Find every line below that contains the string "icon", matching case exactly, and copy each of those lines.

• _DATA TO PROCESS_
* start *

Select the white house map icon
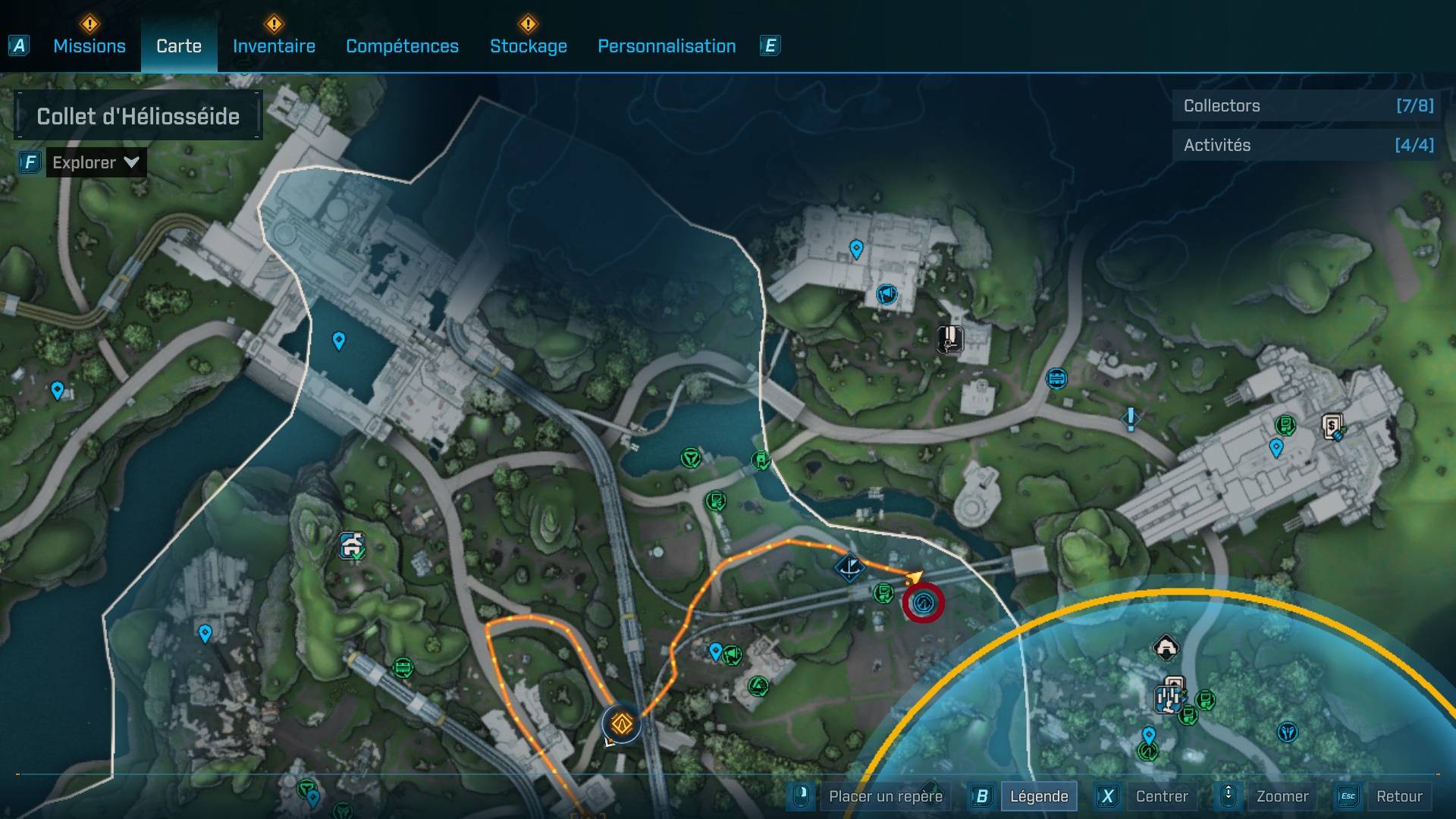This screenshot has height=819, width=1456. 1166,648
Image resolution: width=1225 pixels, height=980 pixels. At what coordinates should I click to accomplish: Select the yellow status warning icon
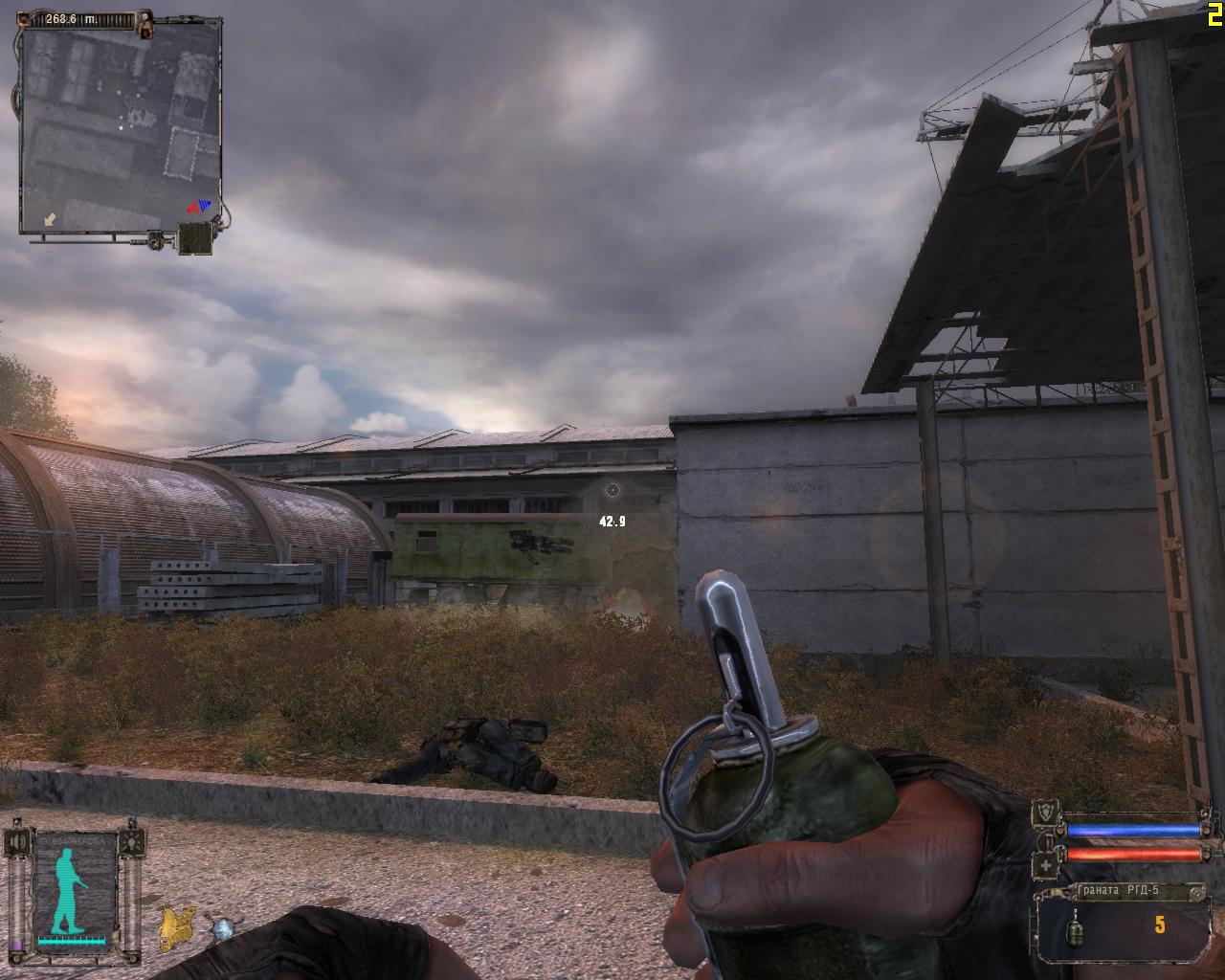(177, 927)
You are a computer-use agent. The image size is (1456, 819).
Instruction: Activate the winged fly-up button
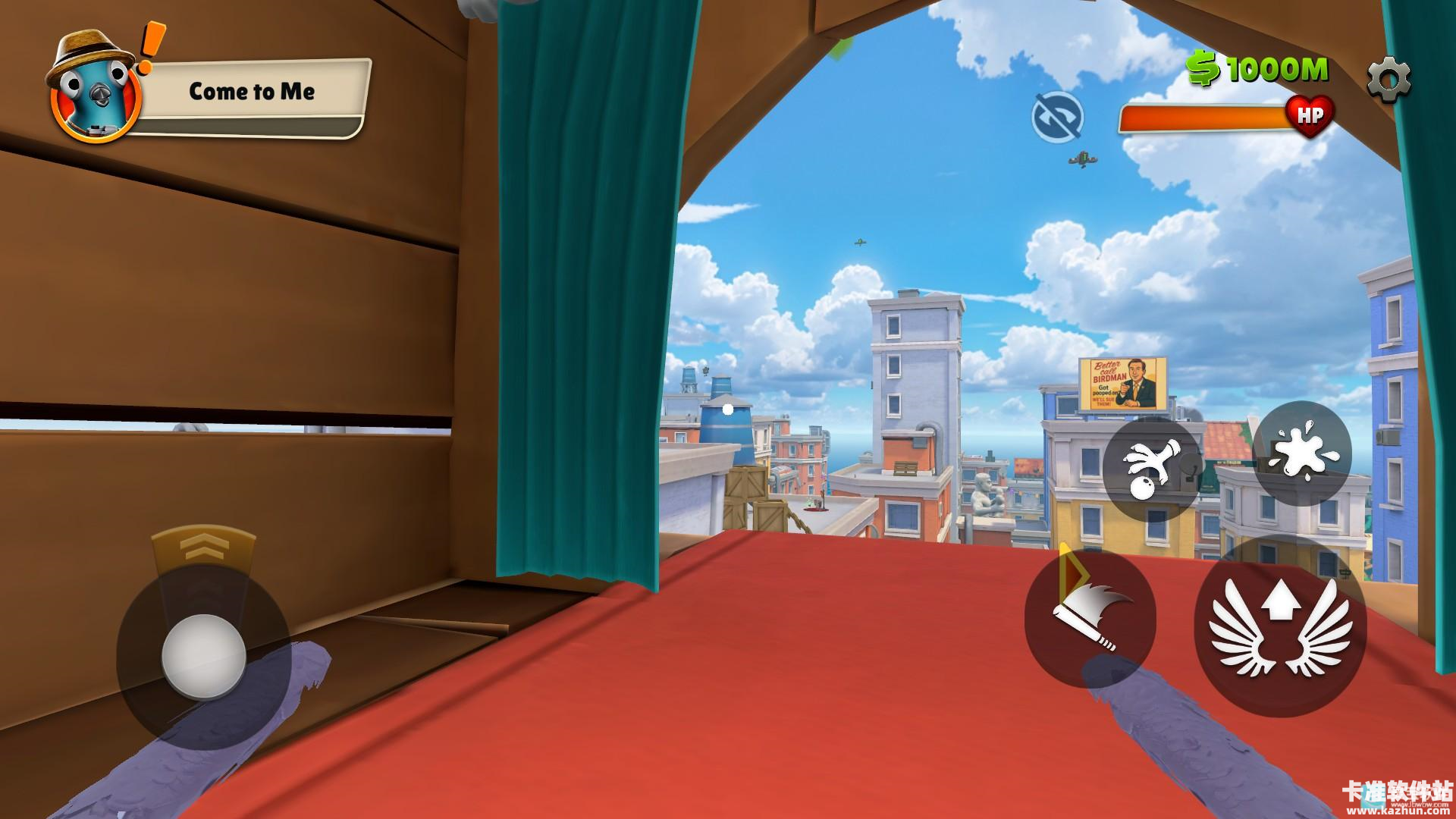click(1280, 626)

* end *

• _ANSWER TO THIS EXERCISE_
Select the white house map icon
Image resolution: width=1225 pixels, height=980 pixels. At what coordinates should I click to accomplish: Select the yellow status warning icon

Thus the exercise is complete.